Role of regulatory oversight

As reports of antibiotic resistance and HAIs have multiplied, the world's healthcare community has mobilized resources to respond to these problems. Large-scale surveillance projects, such as NNIS in the US and EARSS in Europe, have provided vital information about the scope of the problem. These alarming data have captured the attention of regulatory bodies. Laws designed to help reduce antibiotic misuse and limit nosocomial infections, thereby improving patient safety, have been enacted or are in the process of being enacted in several jurisdictions.

The strong correlation between increased rates of VRE colonization in Europe and the agricultural use of avoparcin has stimulated action. The agricultural use of avoparcin has been banned, first in Denmark in 1995, then by Germany in 1996, and by all European Union nations in 1997. The beneficial effects of this government-mandated ban have been dramatic. In Germany, for instance, the rate of poultry products testing positive for VRE has decreased from near 100 percent in 1994 to 25 percent in 1997. Correspondingly, human rates of VRE colonization in Germany have decreased from 12 to 3 percent (Swartz, 2002).

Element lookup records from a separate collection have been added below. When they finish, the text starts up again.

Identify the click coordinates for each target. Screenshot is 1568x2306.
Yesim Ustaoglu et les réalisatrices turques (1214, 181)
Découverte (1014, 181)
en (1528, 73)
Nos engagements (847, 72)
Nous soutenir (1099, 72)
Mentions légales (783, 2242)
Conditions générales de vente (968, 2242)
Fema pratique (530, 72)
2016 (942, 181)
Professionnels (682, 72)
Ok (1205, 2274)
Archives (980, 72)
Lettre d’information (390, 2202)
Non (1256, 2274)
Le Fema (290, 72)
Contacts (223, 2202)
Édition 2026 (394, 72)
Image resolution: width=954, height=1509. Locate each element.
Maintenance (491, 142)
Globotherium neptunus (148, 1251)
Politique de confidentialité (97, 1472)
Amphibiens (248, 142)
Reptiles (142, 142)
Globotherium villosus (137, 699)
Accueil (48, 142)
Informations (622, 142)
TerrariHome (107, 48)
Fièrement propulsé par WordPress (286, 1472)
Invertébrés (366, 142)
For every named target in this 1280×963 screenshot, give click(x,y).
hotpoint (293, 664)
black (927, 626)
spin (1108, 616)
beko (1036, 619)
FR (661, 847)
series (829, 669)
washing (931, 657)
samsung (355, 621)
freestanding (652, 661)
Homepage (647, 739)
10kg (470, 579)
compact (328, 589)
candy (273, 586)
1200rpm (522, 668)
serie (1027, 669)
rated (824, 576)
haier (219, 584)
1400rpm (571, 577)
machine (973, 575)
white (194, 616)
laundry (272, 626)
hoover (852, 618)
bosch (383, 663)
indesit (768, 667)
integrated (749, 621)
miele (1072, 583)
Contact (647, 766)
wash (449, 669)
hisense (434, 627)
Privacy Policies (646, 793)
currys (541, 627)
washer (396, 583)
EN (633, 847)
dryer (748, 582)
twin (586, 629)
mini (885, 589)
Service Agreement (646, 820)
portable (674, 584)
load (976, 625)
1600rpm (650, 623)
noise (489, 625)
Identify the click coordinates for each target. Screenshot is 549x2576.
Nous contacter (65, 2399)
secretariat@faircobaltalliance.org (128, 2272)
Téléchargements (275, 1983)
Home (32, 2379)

While a 1985 CDC report on nosocomial infection control showed that hospitals with four key infection control components - an effective hospital epidemiologist, one infection control practitioner for every 250 beds, active surveillance mechanisms, and ongoing control efforts - could reduce nosocomial infection rates by one-third, not until recently has the government taken a more aggressive approach to regulating hospital safety (Haley et al., 1985). Growing concern regarding nosocomial infections has prompted several US states to consider legislation that would require hospitals to publish their HAI rates. As of July 2005, nosocomial infection "report card" laws have been passed in seven states, and are being considered in an additional 37 (Weinstein et al., 2005; APIC, 2006). Hospital-specific HAI rates depend not only on controllable variables, such as hand hygiene compliance, but also on more intractable factors, such as the severity of illness of a hospital's patient population. Careful consideration of these confounding factors, along with emphasis on process measures (such as monitoring appropriate peri-operative antibiotic prophylaxis rates, and selected outcome measures) may facilitate the equitable application of nosocomial infection report card laws. Although legislating patient safety will prove to be complex, patients should be encouraged that hospitals are addressing this dire problem.